A young girl at the annual NYC Pride March in New York City on June 25, 2023. (Samira Bouaou/The Epoch Times)

2. Partial Social Transitioning Is Preferred

Effectiveness and risks: The systematic reviews did not show clear evidence of the positive or negative effects social transitioning has on mental health. Social transition generally refers to a person making only social changes, including altering hair and clothing and changing names and pronouns, instead of medical changes to live as a different gender.

The review noted that many children grow out of gender dysphoria by adulthood but that those who socially transition often medically transition, meaning that they continue to have gender dysphoria.

While it is unknown whether social transitioning contributes to gender dysphoria, the review authors speculated that a partial transition may be more advantageous and offer greater flexibility to help children explore and express their gender identities.

3. Hormonal Treatments Not Recommended Except Under Research Conditions

Effectiveness and risks: The review showed no significant improvements in gender dysphoria symptoms or body satisfaction from medicalization. While some reports showed short-term improvement in mood when patients began hormonal treatment, the magnitude of such improvement was small.

Hormonal treatment, which refers to the use of puberty blockers and cross-sex hormones, is not recommended for minors due to the permanence of its effects.

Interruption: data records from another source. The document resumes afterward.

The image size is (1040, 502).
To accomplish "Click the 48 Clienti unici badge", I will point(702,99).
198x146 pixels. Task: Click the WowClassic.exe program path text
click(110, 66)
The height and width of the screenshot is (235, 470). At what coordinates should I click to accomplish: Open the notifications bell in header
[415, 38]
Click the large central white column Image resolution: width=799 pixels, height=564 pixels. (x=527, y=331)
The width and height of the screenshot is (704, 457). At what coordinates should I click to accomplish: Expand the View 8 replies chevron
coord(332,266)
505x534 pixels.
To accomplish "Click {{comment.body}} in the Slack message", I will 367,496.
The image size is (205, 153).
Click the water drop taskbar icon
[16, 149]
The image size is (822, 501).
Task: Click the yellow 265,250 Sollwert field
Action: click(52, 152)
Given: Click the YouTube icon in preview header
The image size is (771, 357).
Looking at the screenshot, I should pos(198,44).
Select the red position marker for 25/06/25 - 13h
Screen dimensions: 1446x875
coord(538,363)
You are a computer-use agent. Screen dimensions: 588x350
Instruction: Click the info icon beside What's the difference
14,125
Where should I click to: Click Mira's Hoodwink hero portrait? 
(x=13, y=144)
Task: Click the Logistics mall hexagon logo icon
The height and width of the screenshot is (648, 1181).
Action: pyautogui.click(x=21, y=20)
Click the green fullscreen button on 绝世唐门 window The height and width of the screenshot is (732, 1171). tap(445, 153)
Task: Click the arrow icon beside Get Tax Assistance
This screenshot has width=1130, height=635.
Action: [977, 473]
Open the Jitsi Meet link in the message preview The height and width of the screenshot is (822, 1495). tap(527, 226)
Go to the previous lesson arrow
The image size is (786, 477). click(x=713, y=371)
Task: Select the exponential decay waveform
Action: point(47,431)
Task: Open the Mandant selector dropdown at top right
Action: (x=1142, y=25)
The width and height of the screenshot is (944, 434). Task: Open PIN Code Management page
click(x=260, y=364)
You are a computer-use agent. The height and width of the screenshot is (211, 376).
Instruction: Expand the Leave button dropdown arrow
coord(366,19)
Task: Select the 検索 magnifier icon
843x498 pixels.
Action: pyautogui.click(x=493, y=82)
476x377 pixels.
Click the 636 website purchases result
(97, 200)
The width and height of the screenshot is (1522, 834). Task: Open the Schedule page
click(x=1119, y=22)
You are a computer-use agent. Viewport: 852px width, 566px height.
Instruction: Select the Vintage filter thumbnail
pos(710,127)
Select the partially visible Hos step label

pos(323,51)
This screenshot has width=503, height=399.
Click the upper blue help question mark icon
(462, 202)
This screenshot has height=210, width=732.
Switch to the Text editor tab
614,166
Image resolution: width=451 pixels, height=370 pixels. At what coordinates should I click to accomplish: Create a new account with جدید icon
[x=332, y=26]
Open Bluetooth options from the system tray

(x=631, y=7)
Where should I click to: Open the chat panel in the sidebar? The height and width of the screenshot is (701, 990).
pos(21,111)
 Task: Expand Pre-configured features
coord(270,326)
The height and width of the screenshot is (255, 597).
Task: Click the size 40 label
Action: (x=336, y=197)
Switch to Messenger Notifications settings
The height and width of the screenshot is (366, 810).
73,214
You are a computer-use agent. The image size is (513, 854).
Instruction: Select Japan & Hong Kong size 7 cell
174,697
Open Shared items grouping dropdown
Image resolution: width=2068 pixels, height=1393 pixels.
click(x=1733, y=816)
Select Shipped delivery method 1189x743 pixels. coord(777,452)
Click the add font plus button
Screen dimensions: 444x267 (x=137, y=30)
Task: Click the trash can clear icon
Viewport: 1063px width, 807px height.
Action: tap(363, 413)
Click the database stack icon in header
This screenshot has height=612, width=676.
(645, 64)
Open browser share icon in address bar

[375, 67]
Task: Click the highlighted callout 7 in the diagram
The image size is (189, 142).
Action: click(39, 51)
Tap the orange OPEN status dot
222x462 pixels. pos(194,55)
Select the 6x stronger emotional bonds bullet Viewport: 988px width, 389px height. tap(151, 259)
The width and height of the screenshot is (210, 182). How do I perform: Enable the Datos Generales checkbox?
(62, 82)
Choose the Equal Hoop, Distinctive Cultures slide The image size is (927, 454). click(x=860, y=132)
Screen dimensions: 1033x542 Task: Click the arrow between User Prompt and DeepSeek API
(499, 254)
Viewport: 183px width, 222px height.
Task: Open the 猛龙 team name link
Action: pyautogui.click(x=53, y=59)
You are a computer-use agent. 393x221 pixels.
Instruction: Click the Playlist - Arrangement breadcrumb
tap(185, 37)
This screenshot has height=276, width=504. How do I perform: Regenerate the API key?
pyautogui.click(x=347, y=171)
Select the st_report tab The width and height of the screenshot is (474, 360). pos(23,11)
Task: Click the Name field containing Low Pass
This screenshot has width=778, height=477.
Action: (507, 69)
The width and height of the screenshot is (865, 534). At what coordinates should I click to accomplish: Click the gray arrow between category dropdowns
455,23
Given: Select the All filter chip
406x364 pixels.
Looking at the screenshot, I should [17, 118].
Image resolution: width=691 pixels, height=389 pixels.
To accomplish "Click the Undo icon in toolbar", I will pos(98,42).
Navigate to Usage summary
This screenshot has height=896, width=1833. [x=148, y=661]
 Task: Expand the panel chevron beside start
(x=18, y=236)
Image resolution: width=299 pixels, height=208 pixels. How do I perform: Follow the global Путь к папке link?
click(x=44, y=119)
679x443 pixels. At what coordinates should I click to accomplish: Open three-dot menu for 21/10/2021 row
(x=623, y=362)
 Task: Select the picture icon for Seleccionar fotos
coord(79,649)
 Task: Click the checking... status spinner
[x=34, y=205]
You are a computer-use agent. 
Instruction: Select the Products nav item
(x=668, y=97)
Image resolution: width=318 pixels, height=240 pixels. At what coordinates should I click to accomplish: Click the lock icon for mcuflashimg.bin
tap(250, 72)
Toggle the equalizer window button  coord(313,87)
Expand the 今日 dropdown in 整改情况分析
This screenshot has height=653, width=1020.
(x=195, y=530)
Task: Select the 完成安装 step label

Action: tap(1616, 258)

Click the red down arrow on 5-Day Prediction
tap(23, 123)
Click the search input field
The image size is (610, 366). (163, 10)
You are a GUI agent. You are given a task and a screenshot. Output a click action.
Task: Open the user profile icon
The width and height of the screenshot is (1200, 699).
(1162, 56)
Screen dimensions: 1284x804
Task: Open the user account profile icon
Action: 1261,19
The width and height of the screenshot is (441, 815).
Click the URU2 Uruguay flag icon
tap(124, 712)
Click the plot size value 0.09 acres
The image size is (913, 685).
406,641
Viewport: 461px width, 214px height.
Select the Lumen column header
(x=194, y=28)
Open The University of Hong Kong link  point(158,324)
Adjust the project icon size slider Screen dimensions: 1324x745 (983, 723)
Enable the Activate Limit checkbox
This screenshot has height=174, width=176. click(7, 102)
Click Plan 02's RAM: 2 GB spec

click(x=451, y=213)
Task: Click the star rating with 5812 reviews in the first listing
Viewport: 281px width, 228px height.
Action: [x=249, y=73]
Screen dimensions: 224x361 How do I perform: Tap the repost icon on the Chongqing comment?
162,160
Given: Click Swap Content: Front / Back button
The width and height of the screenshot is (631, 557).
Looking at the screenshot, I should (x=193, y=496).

Children 16 or older may instead be enrolled in high-quality research studies on experimental treatments.

Evidence about the effects of puberty suppression on psychological well-being, cognitive and bone development, and cardio-metabolic risk or fertility was found to be inconsistent and insufficient.

Evidence also did not support the claim that hormonal treatment reduced the risk of suicide.

The report did not discuss recommendations and changes to guidelines on gender-reassignment surgeries since, unlike children in the United States, minors in the United Kingdom typically cannot undergo these.